Running Environments

Once you have registered environments, this page covers how to create, step, and evaluate them — from basic single-task runs to full multi-task benchmark evaluation.

Creating an Environment

Use create_env to create and initialize an environment from a registered name or a configuration object. This supports running multiple environments sequentially without restarting the simulation.

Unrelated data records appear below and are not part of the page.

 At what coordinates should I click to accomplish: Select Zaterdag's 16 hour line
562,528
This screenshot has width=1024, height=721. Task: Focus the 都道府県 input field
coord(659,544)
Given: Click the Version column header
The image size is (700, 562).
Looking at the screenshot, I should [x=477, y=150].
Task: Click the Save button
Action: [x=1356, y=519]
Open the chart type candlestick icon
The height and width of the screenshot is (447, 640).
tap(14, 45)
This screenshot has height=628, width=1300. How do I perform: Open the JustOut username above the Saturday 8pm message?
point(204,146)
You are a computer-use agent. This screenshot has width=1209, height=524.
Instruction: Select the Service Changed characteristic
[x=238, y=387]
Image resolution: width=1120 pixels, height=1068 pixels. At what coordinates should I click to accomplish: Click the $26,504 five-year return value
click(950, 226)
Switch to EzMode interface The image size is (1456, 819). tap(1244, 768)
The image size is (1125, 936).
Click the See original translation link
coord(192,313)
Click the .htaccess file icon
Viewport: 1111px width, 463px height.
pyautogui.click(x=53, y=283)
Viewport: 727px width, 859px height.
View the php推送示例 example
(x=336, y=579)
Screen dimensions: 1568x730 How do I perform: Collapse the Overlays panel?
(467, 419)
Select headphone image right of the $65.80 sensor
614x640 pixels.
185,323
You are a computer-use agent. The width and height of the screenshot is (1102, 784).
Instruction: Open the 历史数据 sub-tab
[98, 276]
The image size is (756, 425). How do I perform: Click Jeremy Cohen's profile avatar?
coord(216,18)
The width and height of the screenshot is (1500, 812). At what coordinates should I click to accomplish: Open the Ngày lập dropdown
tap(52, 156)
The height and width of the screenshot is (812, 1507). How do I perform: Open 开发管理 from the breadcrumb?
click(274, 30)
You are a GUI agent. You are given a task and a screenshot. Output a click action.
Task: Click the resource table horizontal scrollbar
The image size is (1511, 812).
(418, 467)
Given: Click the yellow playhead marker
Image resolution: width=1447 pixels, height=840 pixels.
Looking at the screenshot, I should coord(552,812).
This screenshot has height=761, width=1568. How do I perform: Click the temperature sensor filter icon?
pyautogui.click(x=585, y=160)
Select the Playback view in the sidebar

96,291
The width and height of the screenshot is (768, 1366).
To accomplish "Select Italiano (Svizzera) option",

from robolab.core.environments.runtime import create_env

env, env_cfg = create_env(
    "BananaInBowlTask",       # Registered environment name
    device="cuda:0",
    num_envs=1,
    use_fabric=True,
)

obs, _ = env.reset()
# ... step the environment ...
env.close()

create_env parameters:

Parameter	Type	Default	Description
`scene`	`str` or `ManagerBasedEnvCfg`	(required)	Registered environment name, or a pre-built env config object
`device`	`str`	`"cuda:0"`	Device for simulation
`seed`	`int`	`0`	Random seed
`num_envs`	`int`	`1`	Number of parallel environments
`env_spacing`	`float`	`5.0`	Distance in meters between environment origins (see Multi-Environment Configuration)
`use_fabric`	`bool`	`True`	Use Fabric for physics (see IsaacLab docs)
`events`	`dict` or configclass	`None`	Event configuration to merge into the environment (e.g., pose randomization, camera variation)
`instruction_type`	`str`	`"default"`	Instruction variant to use when the task defines multiple variants
`policy`	`str`	`None`	Policy backend name, stored on `env_cfg` for downstream use
`eye`	`tuple`	`None`	Camera eye position override
`lookat`	`tuple`	`None`	Camera look-at position override

Querying Registered Environments

Use get_envs to retrieve environment names by task, tag, or all registered environments:

from robolab.core.environments.factory import get_envs

all_envs = get_envs()                                # All registered environments
task_envs = get_envs(task="BananaInBowlTask")        # All variants of a task
task_envs = get_envs(task=["BananaInBowlTask", "RubiksCubeTask"])  # Multiple tasks
tag_envs = get_envs(tag="pick_place")                # All environments with a tag
tag_envs = get_envs(tag=["spatial", "simple"])        # Multiple tags

Instruction Type Selection

When a task defines multiple instruction variants (see task.md — Instruction Variants), you can select which variant to use at runtime:

env, env_cfg = create_env(
    "BananaInBowlTask",
    device="cuda:0",
    num_envs=1,
    instruction_type="vague",
)

print(env_cfg.instruction)             # e.g., "Put stuff in the bowl"
print(env_cfg._instruction_variants)   # The raw instruction field (dict or str)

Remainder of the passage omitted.